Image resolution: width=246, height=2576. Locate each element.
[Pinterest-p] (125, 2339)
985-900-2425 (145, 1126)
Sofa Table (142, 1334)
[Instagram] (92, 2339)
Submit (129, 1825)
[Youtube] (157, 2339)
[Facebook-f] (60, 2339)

* _WHAT IS BEING ASKED_:
Write the material out exactly, with nothing left out.

* _PROBLEM SOLUTION_:
Image resolution: width=246, height=2576. Locate each element.
[Pinterest-p] (125, 2339)
985-900-2425 (145, 1126)
Sofa Table (142, 1334)
[Instagram] (92, 2339)
Submit (129, 1825)
[Youtube] (157, 2339)
[Facebook-f] (60, 2339)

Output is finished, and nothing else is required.